HR are another group who face special problems. HR are last to the party and we often feel that there is little we can do about the structure and climate we inherit.

Well there is.

HR in the Recession Stressed World of 2009

First, promote positive psychology.

Full press. Positive psychology is the biggest favor we can do for our organization.

And to develop an infectiously positive outlook, we personally will take more vacations, play more golf, laugh more, and have fun! It begins with us.

Second, read the 10 Sun Tzu rules for the networked world

Originally written by Umair Haque to defend networks under attack, the rules provide a framework for an organizational structure that will work in today’s fast moving world.

Our structures will be a little different to the ones we have now.

The job of corporate HR in a networked world

Why do we need an organization anyway?

In the ‘corporate’ office, our task is to develop the collective properties of an organization that the people out in the field need to compete effectively.

We, for example, work on discounts that make it easier to get good rents in the shopping malls. But we don’t sign exclusive deals that block the initiative of the people in the front line.

We conceptualize the meaning of the collective.  But ot in terms of return on our funder’s capital.  Interest on capital is incidental to our business. So are we, actually.

We conceptualize why the field units are better off working under one umbrella and we work out which aspects of the organization must be coordinated and which do not have to be.

That’s what we went to university to learn and that’s how we contribute significant, inimicable value that exceeds the cost of our salaries.

Just how lightweight can the organization be?

And then we execute those aspects of coordination in as light weight form as we can.

If capital is needed, so be it. But we don’t become prats and hand-over the business lock-stock-and-barrel.  We let the funders have their % return.  That is all.

Take the initiative to lead us into the networked world

And we step-up! This is the age of sweat equity. We are in the age of organizing ourselves around our talent and around our relationships with customers.

This is our task as HR managers of the 21st century

1.  Conceptualize the organizational structures that add value to the business.

2.  Organize the corporate office to add that value.

3.  Help talent make the transition from solo operator to team player and from talented employee to customer-oriented professional.

That’s what we do now. We are the entrepreneurs of the 21st century!

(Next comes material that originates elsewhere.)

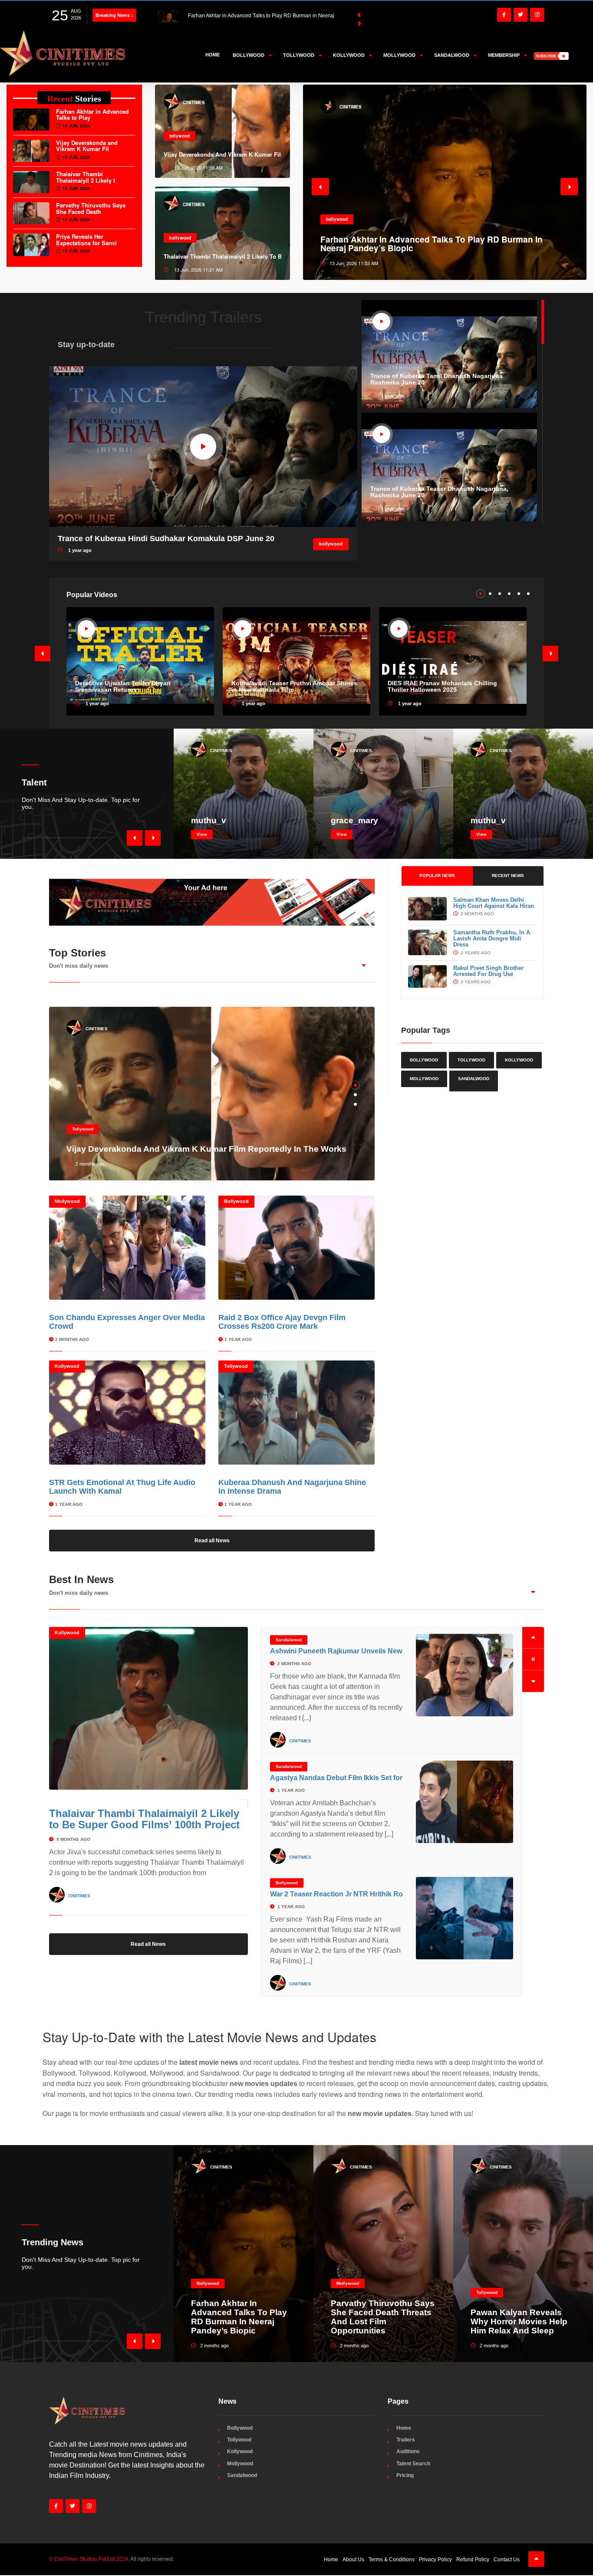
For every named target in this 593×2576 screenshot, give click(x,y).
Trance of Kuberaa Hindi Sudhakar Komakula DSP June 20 (166, 538)
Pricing (405, 2475)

And if you are not in corporate HR?

Start learning.

You can activate positive psychology in the workplace without anyone’s permission.

Indeed, if they are inclined to say no, that is all the more reason why you must activate positive psychology, for the sake of your own mental health.

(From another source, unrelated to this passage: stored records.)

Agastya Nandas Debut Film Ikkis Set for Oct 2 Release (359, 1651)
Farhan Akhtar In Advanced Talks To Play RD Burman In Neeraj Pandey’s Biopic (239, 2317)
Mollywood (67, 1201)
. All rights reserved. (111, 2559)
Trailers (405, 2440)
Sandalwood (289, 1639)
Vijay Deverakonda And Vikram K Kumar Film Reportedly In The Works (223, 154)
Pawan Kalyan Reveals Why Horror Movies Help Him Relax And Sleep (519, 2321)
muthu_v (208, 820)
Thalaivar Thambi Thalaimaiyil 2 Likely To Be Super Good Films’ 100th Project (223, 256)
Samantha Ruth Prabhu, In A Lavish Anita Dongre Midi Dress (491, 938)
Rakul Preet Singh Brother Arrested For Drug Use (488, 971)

If you don’t understand that argument, contact me, and I will explain.

And activate social media for the functions you do control.

All works parties, sports teams and fund raising can be managed with social media.

Begin, so your skills are up-to-speed when you need them.

To recap: HR in the Networked World

1.  Positive psychology

2.  Social media

Why?

1.  We want to find the organizational structure that brings value to business.

2.  We want to organize the corporate office to execute the structure to add that value.

3.  We want to help each and every person in the organization go from being solo-performer with talent to a customer-oriented professional who is supported by a team and supports a team in turn.

I have my mission. I hope I have helped you find yours.